Required action ->
Using the records below, quote only the span that opens with the line containing "Click the CANCEL" and closes with the line containing "Given: Select the Annotate pencil tool", exactly and inclusively.

┄┄┄┄┄┄┄┄┄┄┄┄┄┄┄┄┄┄┄┄

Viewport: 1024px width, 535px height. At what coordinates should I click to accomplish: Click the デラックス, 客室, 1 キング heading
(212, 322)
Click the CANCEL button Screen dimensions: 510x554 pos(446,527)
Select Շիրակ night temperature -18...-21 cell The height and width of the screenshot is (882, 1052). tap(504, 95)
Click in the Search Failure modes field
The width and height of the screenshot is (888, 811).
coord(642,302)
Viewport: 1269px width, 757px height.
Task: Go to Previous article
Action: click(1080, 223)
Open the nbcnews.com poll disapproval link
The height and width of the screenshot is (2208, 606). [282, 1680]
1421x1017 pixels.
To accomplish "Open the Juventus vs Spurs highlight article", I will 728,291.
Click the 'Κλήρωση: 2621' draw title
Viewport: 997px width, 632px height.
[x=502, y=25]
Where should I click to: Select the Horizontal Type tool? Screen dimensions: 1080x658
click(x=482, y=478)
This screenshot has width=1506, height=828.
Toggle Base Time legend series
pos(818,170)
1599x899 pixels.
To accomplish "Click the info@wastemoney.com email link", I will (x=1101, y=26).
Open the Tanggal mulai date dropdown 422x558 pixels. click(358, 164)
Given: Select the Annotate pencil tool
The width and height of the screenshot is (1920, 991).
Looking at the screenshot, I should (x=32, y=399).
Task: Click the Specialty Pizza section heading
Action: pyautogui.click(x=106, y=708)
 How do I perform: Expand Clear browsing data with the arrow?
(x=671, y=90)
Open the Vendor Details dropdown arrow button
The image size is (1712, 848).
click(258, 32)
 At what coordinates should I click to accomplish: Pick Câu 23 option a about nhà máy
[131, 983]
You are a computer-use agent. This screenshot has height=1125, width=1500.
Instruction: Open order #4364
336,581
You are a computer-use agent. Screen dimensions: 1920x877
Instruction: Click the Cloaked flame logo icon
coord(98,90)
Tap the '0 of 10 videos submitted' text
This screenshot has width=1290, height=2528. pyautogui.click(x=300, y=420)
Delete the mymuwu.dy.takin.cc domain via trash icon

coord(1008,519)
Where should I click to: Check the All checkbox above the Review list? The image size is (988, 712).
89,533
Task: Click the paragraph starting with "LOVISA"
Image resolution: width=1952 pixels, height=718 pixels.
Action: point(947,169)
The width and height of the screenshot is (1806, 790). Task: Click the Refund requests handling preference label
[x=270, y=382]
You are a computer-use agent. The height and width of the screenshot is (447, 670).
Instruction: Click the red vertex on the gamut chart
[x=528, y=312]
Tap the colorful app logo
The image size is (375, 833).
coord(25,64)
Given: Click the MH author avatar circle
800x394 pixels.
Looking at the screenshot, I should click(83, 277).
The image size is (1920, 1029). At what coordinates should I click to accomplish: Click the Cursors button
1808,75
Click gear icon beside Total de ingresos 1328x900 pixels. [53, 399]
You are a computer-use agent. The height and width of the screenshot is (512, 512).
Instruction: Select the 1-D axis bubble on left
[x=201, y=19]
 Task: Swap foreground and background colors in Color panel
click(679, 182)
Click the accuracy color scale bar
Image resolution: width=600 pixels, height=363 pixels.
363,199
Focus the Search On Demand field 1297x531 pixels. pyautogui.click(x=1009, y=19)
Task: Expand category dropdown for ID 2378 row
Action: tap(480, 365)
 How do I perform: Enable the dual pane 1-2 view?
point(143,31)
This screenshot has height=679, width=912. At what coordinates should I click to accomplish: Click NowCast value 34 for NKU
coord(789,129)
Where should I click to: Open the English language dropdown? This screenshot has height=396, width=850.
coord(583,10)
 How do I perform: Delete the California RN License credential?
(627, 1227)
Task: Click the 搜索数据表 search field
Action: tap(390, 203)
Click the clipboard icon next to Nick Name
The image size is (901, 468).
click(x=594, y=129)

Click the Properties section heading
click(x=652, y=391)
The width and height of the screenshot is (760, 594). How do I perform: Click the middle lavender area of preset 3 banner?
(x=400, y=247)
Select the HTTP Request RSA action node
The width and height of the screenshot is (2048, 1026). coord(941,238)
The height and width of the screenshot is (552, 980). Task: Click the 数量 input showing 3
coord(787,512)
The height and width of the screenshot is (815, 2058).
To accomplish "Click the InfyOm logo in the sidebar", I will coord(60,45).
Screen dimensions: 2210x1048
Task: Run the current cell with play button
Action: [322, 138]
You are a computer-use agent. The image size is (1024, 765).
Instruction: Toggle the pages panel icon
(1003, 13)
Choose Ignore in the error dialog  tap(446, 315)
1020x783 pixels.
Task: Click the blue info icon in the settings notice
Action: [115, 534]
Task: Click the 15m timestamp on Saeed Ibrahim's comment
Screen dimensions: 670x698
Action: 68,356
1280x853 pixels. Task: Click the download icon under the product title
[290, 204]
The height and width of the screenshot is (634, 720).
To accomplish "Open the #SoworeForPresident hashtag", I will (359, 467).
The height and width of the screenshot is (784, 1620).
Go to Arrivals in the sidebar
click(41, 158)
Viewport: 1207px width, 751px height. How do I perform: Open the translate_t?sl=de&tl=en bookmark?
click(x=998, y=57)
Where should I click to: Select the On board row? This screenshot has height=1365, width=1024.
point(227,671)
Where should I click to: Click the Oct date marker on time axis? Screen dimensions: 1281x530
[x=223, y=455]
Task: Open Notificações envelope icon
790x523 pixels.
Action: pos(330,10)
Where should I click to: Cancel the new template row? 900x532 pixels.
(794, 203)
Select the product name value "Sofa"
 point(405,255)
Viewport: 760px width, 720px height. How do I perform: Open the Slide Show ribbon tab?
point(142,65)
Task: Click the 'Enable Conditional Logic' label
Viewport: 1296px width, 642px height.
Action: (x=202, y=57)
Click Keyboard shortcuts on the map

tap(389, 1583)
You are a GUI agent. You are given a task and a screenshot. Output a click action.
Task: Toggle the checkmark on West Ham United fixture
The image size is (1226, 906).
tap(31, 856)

┄┄┄┄┄┄┄┄┄┄┄┄┄┄┄┄┄┄┄┄

Task solution ->
Click the CANCEL button Screen dimensions: 510x554 pos(446,527)
Select Շիրակ night temperature -18...-21 cell The height and width of the screenshot is (882, 1052). tap(504, 95)
Click in the Search Failure modes field
The width and height of the screenshot is (888, 811).
coord(642,302)
Viewport: 1269px width, 757px height.
Task: Go to Previous article
Action: click(1080, 223)
Open the nbcnews.com poll disapproval link
The height and width of the screenshot is (2208, 606). [282, 1680]
1421x1017 pixels.
To accomplish "Open the Juventus vs Spurs highlight article", I will 728,291.
Click the 'Κλήρωση: 2621' draw title
Viewport: 997px width, 632px height.
[x=502, y=25]
Where should I click to: Select the Horizontal Type tool? Screen dimensions: 1080x658
click(x=482, y=478)
This screenshot has width=1506, height=828.
Toggle Base Time legend series
pos(818,170)
1599x899 pixels.
To accomplish "Click the info@wastemoney.com email link", I will (x=1101, y=26).
Open the Tanggal mulai date dropdown 422x558 pixels. click(358, 164)
Given: Select the Annotate pencil tool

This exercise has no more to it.